• Consegna
Secondo l'articolo sulla riforma Gelmini, quanti posti in meno sono stati messi a bando per le ammissioni 2010/2011?

Se le politiche adottate dai governi negli ultimi decenni hanno minato alla base l’intero sistema universitario italiano, la riforma Gelmini - assieme ai tagli operati in finanziaria – rischia di distruggere definitivamente il sistema dell’istruzione pubblica. Le numerose iniziative di protesta che si stanno svolgendo sul territorio nazionale ed il clima di incertezza che si respira negli atenei dimostrano come il momento sia decisivo per il futuro dell’università.
Viviamo quotidianamente e sulla nostra pelle le ricadute dei provvedimenti del governo. A causa dei continui tagli stiamo subendo l’ennesimo aumento delle tasse (343€, con un aumento di 70€ nel corso degli ultimi tre anni), la diminuzione dei servizi, l’inaccettabile inasprimento del numero chiuso e programmato (800 posti in meno messi a bando per le ammissioni 2010/2011), la diminuzione delle borse di studio e, soprattutto, la dequalificazione della didattica.
Il DDL Gelmini si propone di riformare l'università in maniera verticistica ed aziendale, riducendo gli spazi democratici degli atenei e permettendo la trasformazione delle università in fondazioni private. Mira a distruggere completamente il sistema di diritto allo studio, introducendo la squallida formula del prestito d'onore, trasformando sempre più l'università pubblica in un privilegio per pochi. Sul piano della ricerca - oltre alla drastica diminuzione dei fondi - il DDL blocca il reclutamento dei giovani ricercatori, abbandonandoli ad un futuro precario.
Negli ultimi anni, per far fronte ai continui tagli all’istruzione pubblica, i ricercatori hanno dovuto più volte farsi carico di lezioni e ore di didattica a titolo gratuito e volontario. Il loro status giuridico, infatti, non li obbliga a tenere lezioni, ma soltanto ad erogare "didattica integrativa", in modo che possano dedicarsi a tempo pieno all'attività di ricerca. Visto l'attacco sferrato dal DDL e la carenza di risorse economiche, i ricercatori in primavera hanno legittimamente dichiarato - come unico strumento di protesta a loro disposizione - l' indisponibilità a tenere corsi al di fuori degli obblighi di legge.

• Materiale

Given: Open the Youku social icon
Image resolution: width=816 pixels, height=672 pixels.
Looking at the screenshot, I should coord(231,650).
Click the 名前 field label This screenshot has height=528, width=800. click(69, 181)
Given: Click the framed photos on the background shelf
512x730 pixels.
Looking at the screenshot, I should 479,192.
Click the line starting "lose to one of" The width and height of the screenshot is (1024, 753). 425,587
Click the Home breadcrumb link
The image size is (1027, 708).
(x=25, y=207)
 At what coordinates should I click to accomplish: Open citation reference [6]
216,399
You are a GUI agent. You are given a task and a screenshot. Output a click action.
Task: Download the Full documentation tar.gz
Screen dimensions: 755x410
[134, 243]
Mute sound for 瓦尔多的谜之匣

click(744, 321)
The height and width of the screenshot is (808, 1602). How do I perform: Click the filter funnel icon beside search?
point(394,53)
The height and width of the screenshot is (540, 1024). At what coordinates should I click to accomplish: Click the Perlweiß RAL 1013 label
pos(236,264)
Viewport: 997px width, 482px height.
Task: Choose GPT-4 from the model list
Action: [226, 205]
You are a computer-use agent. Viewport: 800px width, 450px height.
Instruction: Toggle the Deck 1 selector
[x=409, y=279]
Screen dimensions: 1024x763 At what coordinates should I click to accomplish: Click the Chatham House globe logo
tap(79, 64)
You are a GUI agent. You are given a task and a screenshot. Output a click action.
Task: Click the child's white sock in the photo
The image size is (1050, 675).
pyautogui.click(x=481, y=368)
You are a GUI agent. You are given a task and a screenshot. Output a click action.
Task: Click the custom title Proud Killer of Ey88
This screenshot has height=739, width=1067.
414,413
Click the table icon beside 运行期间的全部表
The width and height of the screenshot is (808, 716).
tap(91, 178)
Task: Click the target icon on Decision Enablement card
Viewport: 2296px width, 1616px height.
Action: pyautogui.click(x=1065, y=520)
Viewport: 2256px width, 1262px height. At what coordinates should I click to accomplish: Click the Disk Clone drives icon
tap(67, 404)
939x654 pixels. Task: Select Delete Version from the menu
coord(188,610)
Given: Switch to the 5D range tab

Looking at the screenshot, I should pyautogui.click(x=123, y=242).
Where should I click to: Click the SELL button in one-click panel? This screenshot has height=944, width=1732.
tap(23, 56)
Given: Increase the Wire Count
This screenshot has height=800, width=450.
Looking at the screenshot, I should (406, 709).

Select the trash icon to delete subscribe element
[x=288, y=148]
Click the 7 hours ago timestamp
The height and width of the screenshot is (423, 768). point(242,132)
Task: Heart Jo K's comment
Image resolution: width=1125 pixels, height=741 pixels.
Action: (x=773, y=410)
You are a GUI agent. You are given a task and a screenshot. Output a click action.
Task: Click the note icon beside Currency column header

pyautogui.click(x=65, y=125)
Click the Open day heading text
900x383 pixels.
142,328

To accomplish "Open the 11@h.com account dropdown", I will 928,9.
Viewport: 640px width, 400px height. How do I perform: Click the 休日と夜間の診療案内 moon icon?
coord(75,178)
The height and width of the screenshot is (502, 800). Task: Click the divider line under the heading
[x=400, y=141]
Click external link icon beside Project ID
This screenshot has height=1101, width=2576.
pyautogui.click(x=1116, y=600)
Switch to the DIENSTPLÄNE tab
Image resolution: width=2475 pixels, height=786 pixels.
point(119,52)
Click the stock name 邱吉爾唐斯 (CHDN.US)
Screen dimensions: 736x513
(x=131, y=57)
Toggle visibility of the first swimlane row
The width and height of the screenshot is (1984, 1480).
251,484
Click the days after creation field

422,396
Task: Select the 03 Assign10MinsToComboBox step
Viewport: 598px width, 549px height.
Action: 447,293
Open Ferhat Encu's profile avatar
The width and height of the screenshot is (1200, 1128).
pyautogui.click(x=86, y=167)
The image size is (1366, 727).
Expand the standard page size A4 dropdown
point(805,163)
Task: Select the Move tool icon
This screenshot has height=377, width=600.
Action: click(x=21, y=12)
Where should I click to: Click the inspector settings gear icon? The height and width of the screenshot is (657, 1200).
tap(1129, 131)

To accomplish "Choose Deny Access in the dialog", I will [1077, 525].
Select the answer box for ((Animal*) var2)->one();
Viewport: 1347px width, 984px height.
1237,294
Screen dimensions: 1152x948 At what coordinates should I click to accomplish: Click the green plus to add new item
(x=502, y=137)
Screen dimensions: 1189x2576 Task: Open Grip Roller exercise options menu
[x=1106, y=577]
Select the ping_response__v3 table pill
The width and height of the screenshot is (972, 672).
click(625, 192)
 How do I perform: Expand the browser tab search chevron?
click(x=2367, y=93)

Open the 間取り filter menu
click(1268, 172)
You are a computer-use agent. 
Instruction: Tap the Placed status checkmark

• Risposta
800 posti in meno.